Draft a Deck, Not Cards

This is advice that should apply to just about every deck you draft, but this deck requires it even more. You will at times take cards like [card]Spire Tracer[/card] over [card]Gruul Ragebeast[/card]. This format is fast and this deck is faster. Building up a critical mass of tools that set up explosive early game starts is ultimately more important. You are trying to win the game before half of the opponent’s cards even become castable, so keep that in mind. NO 7-DROPS!

When in Doubt, Explode

When you first begin drafting this deck, there will be some interesting picks that you are not too sure of but are not essential pieces of the deck, meaning we won’t talk about the individual pick. For example, you are often presented with this pick:

[card]Crocanura[/card] vs. [card]Warmind Infantry[/card]

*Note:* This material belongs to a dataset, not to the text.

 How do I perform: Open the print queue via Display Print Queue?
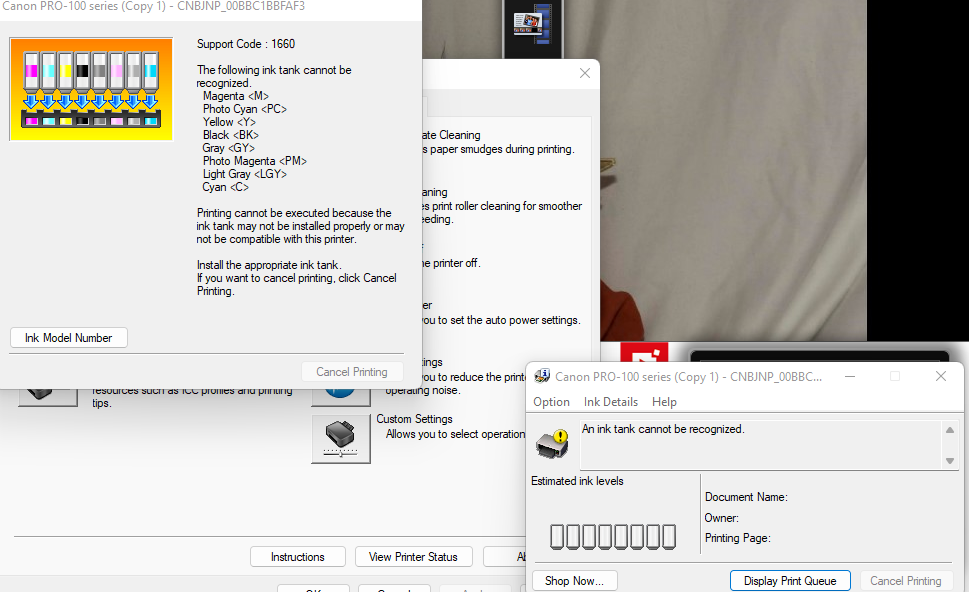click(x=790, y=579)
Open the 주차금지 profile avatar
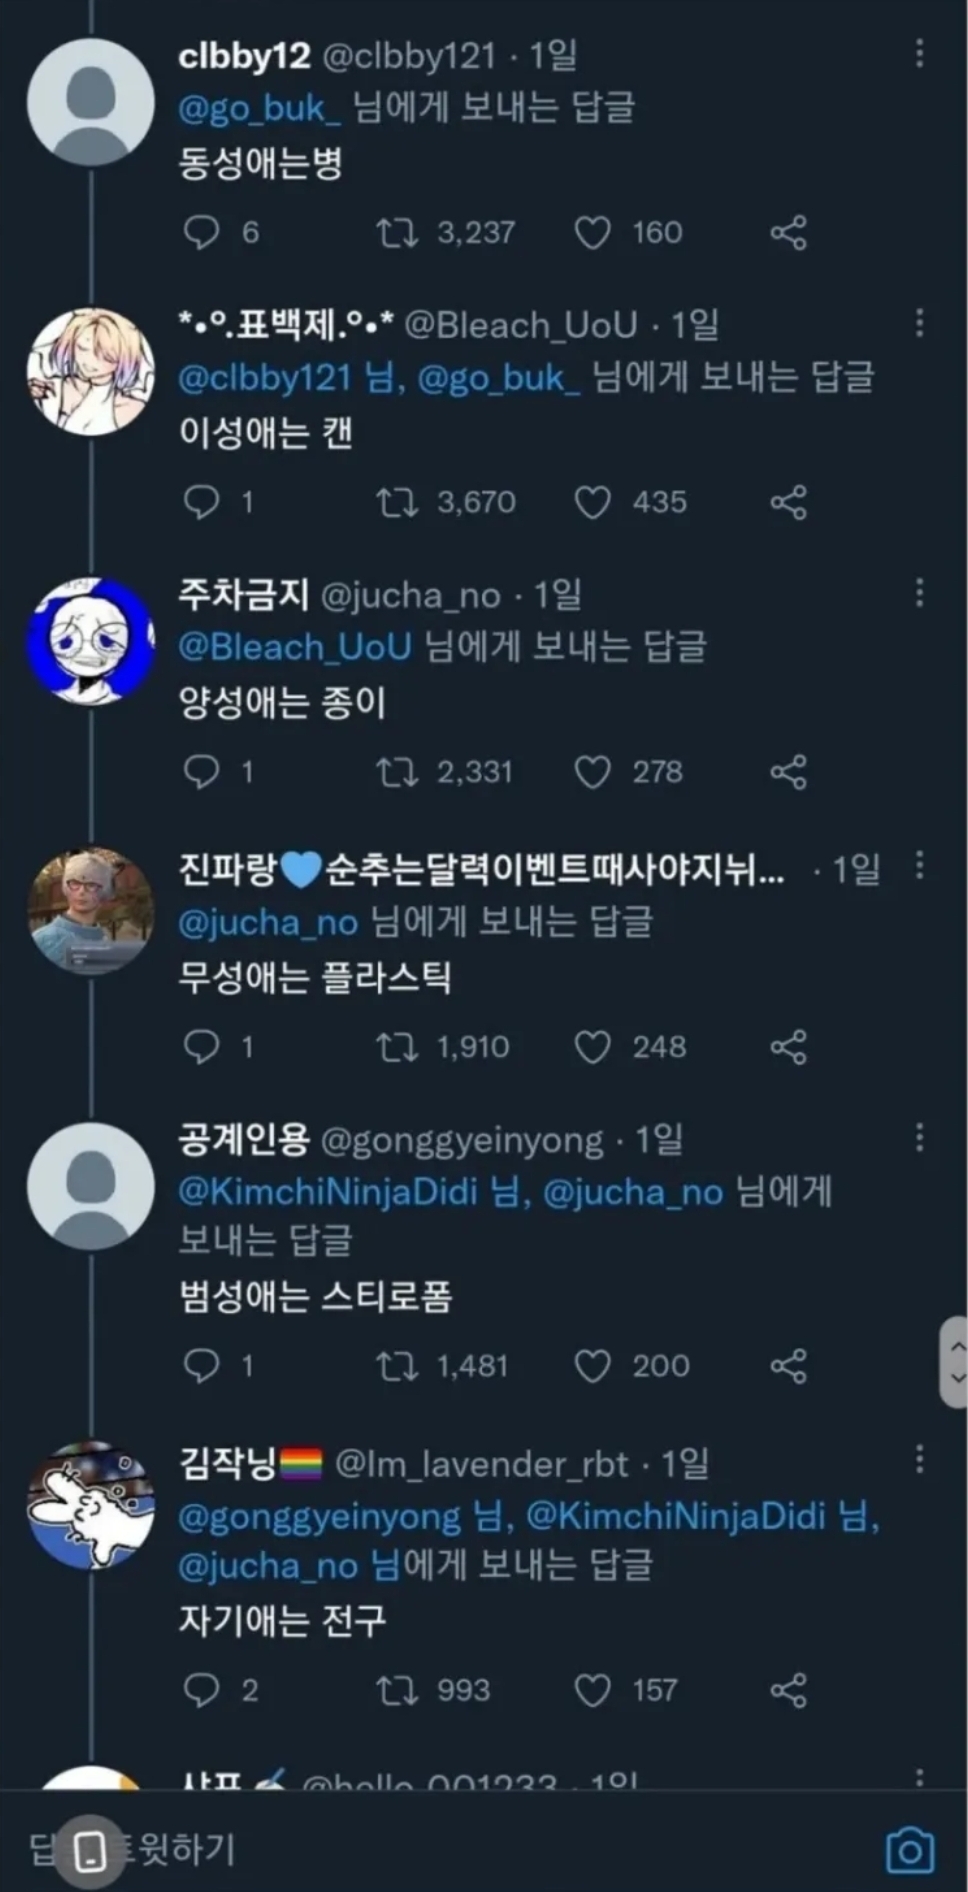Viewport: 968px width, 1892px height. [91, 641]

Both are 3-drops and both are outstanding in their respective guilds, but what about here? Well, you will play either in your deck, but the Infantry attacks for 4, making it the more explosive of the two. Factor in that you won’t be able to get Croc up much higher than 2 power and the pick gets much easier. If you are ever stuck on a pick, pick the more explosive of the two.

Playing the Deck

When you eventually play the deck, you will find that it requires the same mindset as when you draft it. You need to think aggression and explosion first. This can come up in a few key scenarios where it might not feel right, but it ultimately is. In the early game, if you are debating between moving in with some aura or not, it is usually going to be correct to go for it. Sure, if they have the removal spell it is bad for you, but if you just wait, they don’t even need a removal spell for it to be bad for you. Put the pressure on the opponent to answer you.

If you ever find yourself falling behind in the late mid-game or late game, you need to be setting up some sort of combo. Get your evasive creatures down and build up as much bloodrush/auras on it as possible. Don’t worry about trading and hoping to pull out a game of attrition, because you won’t. Instead, protect your running back and set up for one big play. The deck has enough raw power in an all-in situation that you would be surprised how many times this actually will win you the game.

Wrap Up

So that’s that! I was waiting to write about this deck until I understood it well enough to talk about it in detail, so hopefully people give it a shot and are impressed. This deck can usually get away with playing any card so long as it is aggressive. If I can win with [card]Razortip Whip[/card]s after all…

Be sure to pick your spots when you move in on this deck for the meantime though. I do not think the archetype can support more than 1 player consistently, with a max of two players if enough of the important cards are opened. But if you begin wheeling key cards for the archetype, have fun! Thanks for reading!